Extracting teletext from VHS tapes

I'm currently experimenting with Alistair Buxton's vhs-teletext software, which applies a deconvolution to the VBI as recorded on domestic VCRs and can actually recover most of the data.  Almost perfect versions of pages can be retrieved by stacking the data to weed out bad data.

It runs in Linux, which is foreign territory for most of us, but it's worth persevering with it.  You need a Hauppauge WinTV card  to connect a VCR into to dump VBI lines to disk.  You then run scripts on the data, which processes it as descibed above.

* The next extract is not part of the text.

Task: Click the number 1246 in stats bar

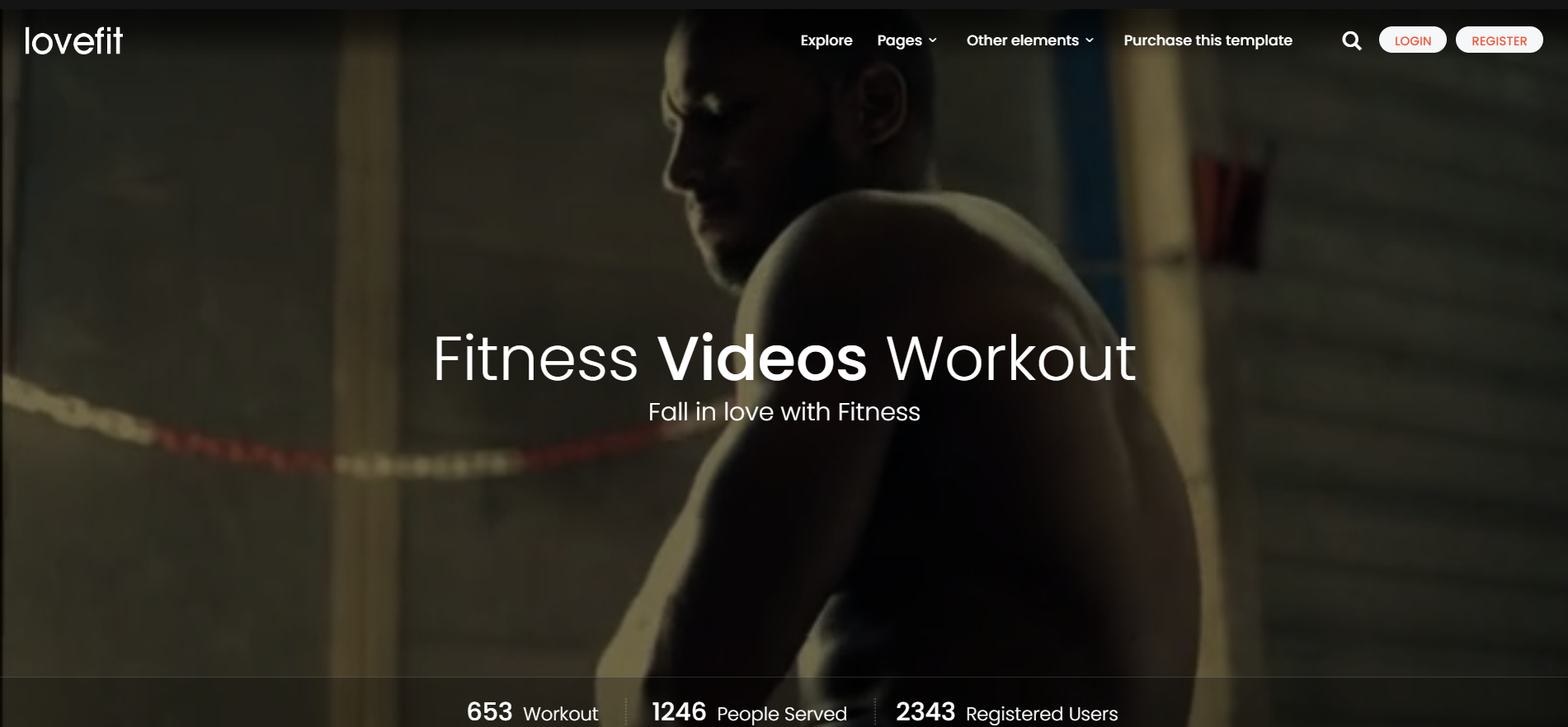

I've got a grab of ITV1 Teletext from 2005 being processed at the moment.  15 minutes comes out as 25,000 VBI files, which will take the best part of a week to run on a virtual machine on my dual-core Windows 7 PC.  Looking good so far, depending on how many versions of the page have been retrieved, and I'm about half way through.  I'll post the results here.

In the mean time, here's a screenshot of the output generated:

2003 BBC1 Ceefax page - certainly readable.  The first number is the magazine, the second the row/packet number.  Packet 0 is the header which will tell you what page it is, and packet 27 contains Fastext data.  The next set of four digits is the timecode, nowadays used to store the sub-page numbers.  Not sure what the last digit is!